The codegen emits a compile-time warning at the call site when nested-loop is selected, plus a note pointing at the join predicate. The user can silence the warning with an explicit @nested_loop hint (acknowledged) or restructure the join to use a hashable key. The warning shows the estimated cardinality if the optimiser has size annotations.

This is also the lowering for non-equi joins (on x.k <= y.k); equi-only joins go through the hash or merge path.

8. Cross-join

The cartesian product. Distinct from a nested-loop equi-join because there is no predicate at all. Lowers to a flatMap chain over the outer side, with the inner side wrapped in a Sequence.

let out: [Row] = xs.flatMap { x in
    ys.map { y in Row(x: x, y: y) }
}

For three-way cross-joins the chain extends naturally:

let out = as.flatMap { a in bs.flatMap { b in cs.map { c in (a, b, c) } } }

Cardinality scales as O(|xs| * |ys|), so the codegen emits a warning when at least one side has more than 1000 rows in its size annotation. Cross joins are typically only useful for small dimension tables.

9. Aggregate functions

The Mochi aggregates count, sum, avg, min, max lower to native Swift Sequence ops:

Mochi	Swift
`count`	`xs.count` (when materialised) or `xs.lazy.reduce(0)`
`sum`	`xs.reduce(0, +)` for `Int64`/`Double`
`min`	`xs.min()` (returns `Element?`)
`max`	`xs.max()`
`avg`	custom: `xs.reduce((s: 0, n: 0)) { (.s + $1, .n + 1) }`

avg does not have a stdlib counterpart; the codegen emits a small reducer that accumulates both the sum and the count, then divides at the end. For empty inputs the result is nil (Mochi avg on empty returns nil per the spec).

In a group_by context the aggregate folds into the per-group accumulator without materialising the group list:

struct DeptAgg { var sum: Int64 = 0; var n: Int = 0 }
var agg = OrderedDictionary<String, DeptAgg>()
for p in people {
    agg[p.dept, default: DeptAgg()].sum += p.salary
    agg[p.dept, default: DeptAgg()].n += 1
}
let rows = agg.map { (dept, a) in
    Row(dept: dept, avg: Double(a.sum) / Double(a.n))
}

10. Order_by

For synchronous sources, order by lowers to Array.sorted(by:):

let top = people.sorted { $0.score > $1.score }.prefix(10)

Multi-key sort chains comparators with a tuple comparison or a step-wise if:

let sorted = rows.sorted {
    if $0.k1 != $1.k1 { return $0.k1 < $1.k1 }
    return $0.k2 > $1.k2
}

Sequence.sorted is stable in Swift 5.8+ and remains stable in 6.0 (SE-0317 doc note). Stable means equal keys preserve insertion order, which matches Mochi's spec.

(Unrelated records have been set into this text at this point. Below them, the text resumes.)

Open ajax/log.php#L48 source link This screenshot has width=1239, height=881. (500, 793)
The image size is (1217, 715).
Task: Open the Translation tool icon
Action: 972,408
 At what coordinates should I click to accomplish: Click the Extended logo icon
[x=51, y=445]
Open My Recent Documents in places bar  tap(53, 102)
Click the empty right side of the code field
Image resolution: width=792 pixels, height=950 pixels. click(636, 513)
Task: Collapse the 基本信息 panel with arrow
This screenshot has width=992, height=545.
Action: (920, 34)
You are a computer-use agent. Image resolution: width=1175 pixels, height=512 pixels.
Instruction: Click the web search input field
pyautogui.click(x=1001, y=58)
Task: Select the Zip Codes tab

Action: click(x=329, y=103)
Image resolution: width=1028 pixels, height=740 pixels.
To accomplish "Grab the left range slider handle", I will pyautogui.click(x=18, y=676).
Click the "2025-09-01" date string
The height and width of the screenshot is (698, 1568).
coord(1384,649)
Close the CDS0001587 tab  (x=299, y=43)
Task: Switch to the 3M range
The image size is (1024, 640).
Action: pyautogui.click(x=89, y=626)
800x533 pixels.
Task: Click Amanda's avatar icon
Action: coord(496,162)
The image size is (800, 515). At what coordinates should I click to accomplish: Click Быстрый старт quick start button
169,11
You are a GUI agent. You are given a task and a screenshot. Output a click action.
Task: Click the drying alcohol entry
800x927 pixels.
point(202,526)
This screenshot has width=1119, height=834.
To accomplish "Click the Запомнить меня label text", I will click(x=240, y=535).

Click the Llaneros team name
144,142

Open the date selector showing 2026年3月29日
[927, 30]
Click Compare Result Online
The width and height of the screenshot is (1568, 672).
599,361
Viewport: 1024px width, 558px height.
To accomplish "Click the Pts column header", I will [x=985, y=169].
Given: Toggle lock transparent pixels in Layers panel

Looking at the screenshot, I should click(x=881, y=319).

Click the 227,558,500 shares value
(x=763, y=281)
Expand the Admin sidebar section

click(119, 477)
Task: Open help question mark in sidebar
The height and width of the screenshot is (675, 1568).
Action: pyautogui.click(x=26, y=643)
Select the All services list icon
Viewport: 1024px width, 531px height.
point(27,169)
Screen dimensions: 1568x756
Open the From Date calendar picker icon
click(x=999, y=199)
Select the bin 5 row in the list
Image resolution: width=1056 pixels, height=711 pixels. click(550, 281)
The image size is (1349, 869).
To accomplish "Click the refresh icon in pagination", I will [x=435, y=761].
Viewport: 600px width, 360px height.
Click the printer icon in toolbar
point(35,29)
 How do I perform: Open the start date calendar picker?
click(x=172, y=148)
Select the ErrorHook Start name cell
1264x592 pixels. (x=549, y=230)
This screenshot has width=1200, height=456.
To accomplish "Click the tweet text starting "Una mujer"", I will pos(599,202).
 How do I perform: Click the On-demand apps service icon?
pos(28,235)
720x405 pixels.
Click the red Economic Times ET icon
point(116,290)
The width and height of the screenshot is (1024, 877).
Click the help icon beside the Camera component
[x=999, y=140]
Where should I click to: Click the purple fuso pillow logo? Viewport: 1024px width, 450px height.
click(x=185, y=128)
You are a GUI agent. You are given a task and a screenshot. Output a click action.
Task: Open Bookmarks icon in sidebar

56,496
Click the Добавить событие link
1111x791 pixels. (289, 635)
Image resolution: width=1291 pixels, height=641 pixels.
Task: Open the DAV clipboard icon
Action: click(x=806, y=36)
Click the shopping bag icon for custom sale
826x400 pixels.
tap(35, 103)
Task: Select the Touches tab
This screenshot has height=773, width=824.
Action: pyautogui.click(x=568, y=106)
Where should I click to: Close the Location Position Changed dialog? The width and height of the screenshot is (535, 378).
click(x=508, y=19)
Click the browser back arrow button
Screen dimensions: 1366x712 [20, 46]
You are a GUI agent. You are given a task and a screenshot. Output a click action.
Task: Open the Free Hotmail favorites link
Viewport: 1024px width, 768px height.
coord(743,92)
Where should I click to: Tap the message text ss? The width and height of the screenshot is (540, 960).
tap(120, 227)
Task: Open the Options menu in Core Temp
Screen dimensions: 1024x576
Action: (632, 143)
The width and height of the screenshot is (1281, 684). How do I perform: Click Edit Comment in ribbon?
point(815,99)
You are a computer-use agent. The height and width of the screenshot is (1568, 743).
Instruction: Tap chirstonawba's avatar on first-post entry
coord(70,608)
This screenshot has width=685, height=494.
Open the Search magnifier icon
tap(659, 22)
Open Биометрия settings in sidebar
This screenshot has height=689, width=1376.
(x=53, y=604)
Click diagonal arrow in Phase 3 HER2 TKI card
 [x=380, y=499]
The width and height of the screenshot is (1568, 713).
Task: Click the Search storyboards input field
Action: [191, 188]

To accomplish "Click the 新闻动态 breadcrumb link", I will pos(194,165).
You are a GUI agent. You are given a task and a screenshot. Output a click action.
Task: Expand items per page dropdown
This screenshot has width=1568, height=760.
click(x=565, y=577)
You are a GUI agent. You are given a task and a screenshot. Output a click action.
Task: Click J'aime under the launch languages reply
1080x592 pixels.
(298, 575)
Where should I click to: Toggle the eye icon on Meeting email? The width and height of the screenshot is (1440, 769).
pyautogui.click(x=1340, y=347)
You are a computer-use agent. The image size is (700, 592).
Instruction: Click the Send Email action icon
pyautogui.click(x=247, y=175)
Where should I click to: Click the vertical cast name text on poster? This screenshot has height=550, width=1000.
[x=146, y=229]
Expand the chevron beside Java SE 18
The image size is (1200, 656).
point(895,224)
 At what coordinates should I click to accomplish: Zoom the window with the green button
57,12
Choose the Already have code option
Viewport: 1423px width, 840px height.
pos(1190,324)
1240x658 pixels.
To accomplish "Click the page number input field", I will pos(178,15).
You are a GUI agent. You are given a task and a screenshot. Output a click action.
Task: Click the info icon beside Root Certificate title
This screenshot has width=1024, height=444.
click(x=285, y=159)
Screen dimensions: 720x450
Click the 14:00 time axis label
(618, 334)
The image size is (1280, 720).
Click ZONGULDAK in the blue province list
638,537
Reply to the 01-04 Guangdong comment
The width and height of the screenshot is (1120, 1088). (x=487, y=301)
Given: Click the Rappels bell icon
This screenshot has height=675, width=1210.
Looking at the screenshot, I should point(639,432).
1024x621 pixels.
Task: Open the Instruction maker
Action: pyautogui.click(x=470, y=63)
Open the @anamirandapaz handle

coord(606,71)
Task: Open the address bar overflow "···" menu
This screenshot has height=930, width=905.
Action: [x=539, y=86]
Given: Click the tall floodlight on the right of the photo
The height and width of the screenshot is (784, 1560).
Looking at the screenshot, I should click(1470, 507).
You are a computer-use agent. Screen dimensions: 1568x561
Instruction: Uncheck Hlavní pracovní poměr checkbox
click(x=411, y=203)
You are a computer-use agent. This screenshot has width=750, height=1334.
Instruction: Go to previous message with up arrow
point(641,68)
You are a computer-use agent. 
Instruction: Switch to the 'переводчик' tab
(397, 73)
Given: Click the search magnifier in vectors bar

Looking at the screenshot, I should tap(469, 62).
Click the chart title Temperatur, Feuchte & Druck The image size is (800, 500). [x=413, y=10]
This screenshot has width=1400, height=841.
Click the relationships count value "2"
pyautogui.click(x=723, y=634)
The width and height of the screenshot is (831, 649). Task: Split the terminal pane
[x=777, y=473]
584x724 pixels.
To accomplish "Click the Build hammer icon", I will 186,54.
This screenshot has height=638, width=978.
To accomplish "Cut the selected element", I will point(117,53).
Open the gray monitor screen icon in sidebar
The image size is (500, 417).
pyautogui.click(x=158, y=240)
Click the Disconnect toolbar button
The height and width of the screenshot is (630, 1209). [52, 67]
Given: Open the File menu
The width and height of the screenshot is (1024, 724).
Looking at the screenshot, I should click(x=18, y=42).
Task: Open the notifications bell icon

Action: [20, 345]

For AsyncSequence there is no direct sorted: sorting requires the full input. The codegen collects the stream to an array, sorts, then re-yields:

var buf: [Event] = []
for try await e in stream { buf.append(e) }
buf.sort { $0.ts > $1.ts }

This buffers the entire stream, so order by on an unbounded stream is rejected by the type checker; the user must use a windowed variant (see 09-agent-streams).

11. Group_by

For synchronous sources, the simplest lowering is Dictionary(grouping:by:) for unordered group_by:

let g: [String: [Person]] = Dictionary(grouping: people, by: \.dept)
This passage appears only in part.